You’re expecting a “but” here aren’t you? There are no buts about it. It wasn’t intentional, and I didn’t mean it, but yes, I was rude: To a customer.
There I was, head down, lost in thought, and elbow deep in cashmere as I processed a delivery. Two women walked into the store. I think I greeted them….. maybe not.
Then, out of the blue, one of them made a seemingly innocuous statement, “I thought you no longer sold bottled water in Concord.” *
“Huh?” I thought to myself, “we sell cashmere, not water.” But then, instead of making me purr, the way cashmere usually does, this popped out: “What’s your point?”
Oops. This is something I might say in jest to my husband when he drops the occasional non sequitur. But somehow, in that moment and context, I didn’t add my usual lilt of amusement. Even if I had, it still would have sounded wrong.
The polite response would have been something like, “Why do you ask?” But before I could apologize she left the store in a huff, muttering loudly about “rude shopkeepers.”
I don’t know why this happened. I do know I had been feeling rather discouraged that day.
Perhaps it was the residual sliminess I felt from watching Scott Brown’s sleazy debate performance the night before.
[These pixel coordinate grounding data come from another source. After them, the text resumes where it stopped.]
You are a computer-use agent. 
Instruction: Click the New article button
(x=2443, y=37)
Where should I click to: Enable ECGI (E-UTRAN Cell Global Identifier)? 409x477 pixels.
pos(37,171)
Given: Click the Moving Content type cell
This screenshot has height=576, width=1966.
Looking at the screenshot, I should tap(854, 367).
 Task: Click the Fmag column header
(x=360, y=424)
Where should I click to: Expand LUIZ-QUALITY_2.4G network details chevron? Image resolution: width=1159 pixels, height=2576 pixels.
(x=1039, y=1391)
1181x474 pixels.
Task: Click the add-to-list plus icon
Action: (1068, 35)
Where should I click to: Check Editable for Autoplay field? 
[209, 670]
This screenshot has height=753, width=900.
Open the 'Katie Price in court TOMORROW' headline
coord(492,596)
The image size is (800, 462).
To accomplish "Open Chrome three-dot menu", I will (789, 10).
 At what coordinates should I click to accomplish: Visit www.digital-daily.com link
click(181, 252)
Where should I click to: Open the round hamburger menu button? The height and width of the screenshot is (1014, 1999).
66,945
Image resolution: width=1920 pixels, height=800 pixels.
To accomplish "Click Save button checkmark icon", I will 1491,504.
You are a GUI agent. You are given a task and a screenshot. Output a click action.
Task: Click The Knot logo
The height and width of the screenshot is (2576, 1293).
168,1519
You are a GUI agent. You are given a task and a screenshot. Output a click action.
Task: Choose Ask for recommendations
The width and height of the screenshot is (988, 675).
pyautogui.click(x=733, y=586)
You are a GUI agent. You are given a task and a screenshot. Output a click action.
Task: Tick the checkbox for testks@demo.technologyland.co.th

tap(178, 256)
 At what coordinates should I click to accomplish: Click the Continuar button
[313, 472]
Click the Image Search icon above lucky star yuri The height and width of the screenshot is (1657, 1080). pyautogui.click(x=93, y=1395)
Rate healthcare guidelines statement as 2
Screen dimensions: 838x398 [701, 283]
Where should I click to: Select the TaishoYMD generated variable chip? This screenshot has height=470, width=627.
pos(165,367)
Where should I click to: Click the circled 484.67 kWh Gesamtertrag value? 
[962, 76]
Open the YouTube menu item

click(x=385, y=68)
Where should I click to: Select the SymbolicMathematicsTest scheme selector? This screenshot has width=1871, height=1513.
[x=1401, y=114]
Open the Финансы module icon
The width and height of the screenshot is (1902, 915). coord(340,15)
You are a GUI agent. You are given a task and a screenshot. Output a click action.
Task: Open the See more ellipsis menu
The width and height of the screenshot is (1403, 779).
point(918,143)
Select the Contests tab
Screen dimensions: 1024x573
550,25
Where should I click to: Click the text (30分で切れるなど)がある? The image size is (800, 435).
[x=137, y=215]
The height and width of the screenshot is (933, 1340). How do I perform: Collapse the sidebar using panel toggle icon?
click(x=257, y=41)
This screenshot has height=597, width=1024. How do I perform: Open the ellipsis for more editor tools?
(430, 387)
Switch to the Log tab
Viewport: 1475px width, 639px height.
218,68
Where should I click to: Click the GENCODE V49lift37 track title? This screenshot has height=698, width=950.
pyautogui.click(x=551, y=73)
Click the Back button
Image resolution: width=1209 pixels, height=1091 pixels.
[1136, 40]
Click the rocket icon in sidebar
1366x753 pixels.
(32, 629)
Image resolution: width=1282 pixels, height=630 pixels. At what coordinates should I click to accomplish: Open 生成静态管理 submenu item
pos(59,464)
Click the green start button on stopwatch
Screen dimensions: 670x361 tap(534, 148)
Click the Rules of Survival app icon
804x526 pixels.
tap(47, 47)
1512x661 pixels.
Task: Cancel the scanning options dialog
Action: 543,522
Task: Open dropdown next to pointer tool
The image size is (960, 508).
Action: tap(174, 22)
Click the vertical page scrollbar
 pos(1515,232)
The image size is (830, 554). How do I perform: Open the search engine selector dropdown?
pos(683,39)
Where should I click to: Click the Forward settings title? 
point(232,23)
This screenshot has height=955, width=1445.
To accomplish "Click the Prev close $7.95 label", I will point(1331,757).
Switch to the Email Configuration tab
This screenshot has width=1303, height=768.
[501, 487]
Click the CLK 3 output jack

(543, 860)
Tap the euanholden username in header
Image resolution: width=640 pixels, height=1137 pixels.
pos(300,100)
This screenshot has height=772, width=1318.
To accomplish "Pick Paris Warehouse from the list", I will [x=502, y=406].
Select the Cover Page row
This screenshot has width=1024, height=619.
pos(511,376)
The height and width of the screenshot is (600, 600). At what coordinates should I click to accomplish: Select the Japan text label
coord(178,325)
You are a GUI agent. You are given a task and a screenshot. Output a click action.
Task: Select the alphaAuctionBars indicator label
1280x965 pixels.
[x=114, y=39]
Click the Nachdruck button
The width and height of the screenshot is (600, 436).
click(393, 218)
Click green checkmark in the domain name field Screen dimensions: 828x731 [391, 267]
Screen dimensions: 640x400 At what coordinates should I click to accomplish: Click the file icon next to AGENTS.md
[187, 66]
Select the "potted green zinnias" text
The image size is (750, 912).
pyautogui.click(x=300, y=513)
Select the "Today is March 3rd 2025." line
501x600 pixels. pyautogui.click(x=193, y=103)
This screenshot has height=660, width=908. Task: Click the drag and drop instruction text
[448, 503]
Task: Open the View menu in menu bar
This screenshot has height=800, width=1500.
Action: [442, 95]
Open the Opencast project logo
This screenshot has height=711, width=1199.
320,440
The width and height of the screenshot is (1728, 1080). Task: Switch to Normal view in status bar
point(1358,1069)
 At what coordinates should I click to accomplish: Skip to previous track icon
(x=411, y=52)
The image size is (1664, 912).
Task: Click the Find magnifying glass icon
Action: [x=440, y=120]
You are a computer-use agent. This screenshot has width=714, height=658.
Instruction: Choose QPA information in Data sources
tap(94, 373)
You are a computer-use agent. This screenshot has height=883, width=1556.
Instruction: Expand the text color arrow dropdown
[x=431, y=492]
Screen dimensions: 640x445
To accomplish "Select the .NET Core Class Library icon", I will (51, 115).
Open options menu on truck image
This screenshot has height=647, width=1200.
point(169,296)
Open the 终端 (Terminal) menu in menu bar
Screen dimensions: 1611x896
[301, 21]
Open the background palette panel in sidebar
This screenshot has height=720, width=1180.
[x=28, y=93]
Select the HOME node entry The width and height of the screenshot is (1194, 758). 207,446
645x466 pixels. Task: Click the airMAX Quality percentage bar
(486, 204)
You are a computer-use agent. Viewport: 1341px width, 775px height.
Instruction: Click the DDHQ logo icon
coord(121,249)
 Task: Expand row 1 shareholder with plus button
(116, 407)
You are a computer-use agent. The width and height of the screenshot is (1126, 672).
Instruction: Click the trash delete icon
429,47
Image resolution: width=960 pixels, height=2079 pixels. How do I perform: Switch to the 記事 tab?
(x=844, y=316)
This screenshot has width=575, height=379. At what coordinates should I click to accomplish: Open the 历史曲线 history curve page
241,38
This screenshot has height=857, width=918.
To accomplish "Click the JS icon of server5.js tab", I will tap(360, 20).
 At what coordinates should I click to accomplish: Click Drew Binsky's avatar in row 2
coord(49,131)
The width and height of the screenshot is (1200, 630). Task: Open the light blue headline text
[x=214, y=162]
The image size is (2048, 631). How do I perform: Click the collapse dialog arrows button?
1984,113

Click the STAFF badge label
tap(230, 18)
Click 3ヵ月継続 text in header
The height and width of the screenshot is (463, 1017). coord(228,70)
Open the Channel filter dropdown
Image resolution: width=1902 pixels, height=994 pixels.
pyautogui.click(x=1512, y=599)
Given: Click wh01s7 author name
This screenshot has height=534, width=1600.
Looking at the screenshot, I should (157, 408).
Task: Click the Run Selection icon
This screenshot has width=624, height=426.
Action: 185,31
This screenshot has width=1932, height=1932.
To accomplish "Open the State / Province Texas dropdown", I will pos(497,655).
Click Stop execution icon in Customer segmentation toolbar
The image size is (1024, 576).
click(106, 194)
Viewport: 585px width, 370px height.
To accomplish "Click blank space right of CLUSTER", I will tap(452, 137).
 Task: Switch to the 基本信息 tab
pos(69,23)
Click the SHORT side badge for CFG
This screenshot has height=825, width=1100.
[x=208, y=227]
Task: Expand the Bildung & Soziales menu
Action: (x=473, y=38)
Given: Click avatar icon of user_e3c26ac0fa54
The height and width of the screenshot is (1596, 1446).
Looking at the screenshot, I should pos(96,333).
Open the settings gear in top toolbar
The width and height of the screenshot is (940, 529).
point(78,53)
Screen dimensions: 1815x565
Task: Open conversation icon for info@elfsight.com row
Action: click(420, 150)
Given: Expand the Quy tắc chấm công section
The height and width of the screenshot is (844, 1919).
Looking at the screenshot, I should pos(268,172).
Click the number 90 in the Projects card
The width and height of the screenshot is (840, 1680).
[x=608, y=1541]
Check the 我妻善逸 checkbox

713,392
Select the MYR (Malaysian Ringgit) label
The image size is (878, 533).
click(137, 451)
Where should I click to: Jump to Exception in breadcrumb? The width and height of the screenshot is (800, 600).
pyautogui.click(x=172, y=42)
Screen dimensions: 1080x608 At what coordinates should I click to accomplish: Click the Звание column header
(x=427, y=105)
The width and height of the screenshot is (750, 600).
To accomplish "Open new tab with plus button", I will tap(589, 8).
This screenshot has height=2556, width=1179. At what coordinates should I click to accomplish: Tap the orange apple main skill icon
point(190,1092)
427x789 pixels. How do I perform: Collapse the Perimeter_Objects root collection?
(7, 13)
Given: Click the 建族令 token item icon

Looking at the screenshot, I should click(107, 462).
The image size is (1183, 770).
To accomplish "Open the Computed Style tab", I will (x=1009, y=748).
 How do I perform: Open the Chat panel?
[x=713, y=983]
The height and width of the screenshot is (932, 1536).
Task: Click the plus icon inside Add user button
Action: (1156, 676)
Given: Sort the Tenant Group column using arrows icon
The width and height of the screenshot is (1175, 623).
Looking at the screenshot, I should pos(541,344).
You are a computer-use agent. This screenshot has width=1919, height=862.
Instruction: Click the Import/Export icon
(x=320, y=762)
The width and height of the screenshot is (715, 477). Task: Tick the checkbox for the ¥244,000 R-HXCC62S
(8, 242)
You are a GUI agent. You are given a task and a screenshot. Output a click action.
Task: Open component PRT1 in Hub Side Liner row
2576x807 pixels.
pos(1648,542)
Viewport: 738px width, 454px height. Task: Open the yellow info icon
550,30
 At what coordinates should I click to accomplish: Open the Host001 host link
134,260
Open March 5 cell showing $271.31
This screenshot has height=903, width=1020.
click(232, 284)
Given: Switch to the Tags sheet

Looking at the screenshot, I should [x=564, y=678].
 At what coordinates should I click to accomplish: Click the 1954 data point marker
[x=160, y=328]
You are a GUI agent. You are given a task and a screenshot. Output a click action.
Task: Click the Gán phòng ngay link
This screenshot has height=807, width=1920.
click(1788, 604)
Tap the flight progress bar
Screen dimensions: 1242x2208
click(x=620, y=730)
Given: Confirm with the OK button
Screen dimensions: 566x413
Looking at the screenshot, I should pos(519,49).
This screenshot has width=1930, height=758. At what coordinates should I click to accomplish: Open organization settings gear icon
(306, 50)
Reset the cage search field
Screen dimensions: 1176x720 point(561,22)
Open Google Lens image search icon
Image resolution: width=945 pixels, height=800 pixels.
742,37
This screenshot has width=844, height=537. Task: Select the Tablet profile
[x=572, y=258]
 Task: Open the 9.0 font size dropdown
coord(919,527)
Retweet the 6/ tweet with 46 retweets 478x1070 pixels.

Speaking of two-faced conservatives, did the woman’s shrill-ish voice conger up memories of a former landlady — the one who made a point of telling me how much she liked Jews?
Or maybe it was the fact that I was doing better with the cashmere, than I was with my blog. I was starting to feel as though I had nothing new to say.
So, in addition to apologizing to the customer, I guess I should thank her for sparking a post. That is, if she ever sets foot in my “shop” again.
While I’m waiting for that day, tell me, have you ever inadvertently let loose a snail on an unsuspecting victim? If so, please confess. It will help me feel like less of a jerk.
*The town of Concord, Mass. has banned the sale of less than 1 liter bottles of water, which goes into effect next year. You can read more about the reasons behind the ban here.
Lori Popkewitz Alper said:
We all have our days Judith. It happens to the best of us. Working retail and being “on” all the time can take its toll.I confess-it’s happened to me.
Thanks Lori. I imagine it was tough staying “on” during your lawyer days, too.
Here is my story, I cringe but laugh about it to this day…………….A mother and very rambunctious five year old were on an airplane. The child was loud, wrong and very annoying with clearly no boundaries set for him. After a few polite attempts to get the mother to distract and engage the kid, I finally blurted out, “Who’s in charge here, you or the five year old”.
Not my best moment.
Maybe not, Tom, but you may have done that mom a favor. Perhaps she went home, thought about it, and as a result worked on her leadership skills.
Karen Brandt said:
Sometimes the truth of how we’re feeling just bursts out. It happens. Let’s call it being authentic.
Ah yes, Karen. Some people just get under one’s skin. My response to that particular customer was “paid forward” by the next one. She was particularly snide, with comments like, “So you decided that Concord needed another high end store.” Trust me, I was very polite as I pointed out all the beautiful gifts and other items we sell for under $10.
Erica Holthausen said:
Okay. Are you ready? Once upon a time, I was a waitress. A really terrible, cranky, snarky waitress. When I first started, I tried to be a good waitress. But I hated it, and the job just never stuck. I took refuge in the kitchen at every opportunity. I actively avoided my tables, making contact only when absolutely necessary. So, I really was pretty terrible at my job. And as the summer came to an end, it became more and more obvious that I didn’t enjoy being a waitress. On a particularly bad day, I lost it entirely. Not with a customer, but with my boss. None of the details are terribly flattering. But suffice it to say that I agreed with her when she told me that I was a terrible waitress. I punctuated my agreement by throwing a drink in her face and loudly announcing that I quit. In fact, I think I actually said, “You can take this job and shove it! I quit!” My inner drama queen then strutted out of the building, head held high.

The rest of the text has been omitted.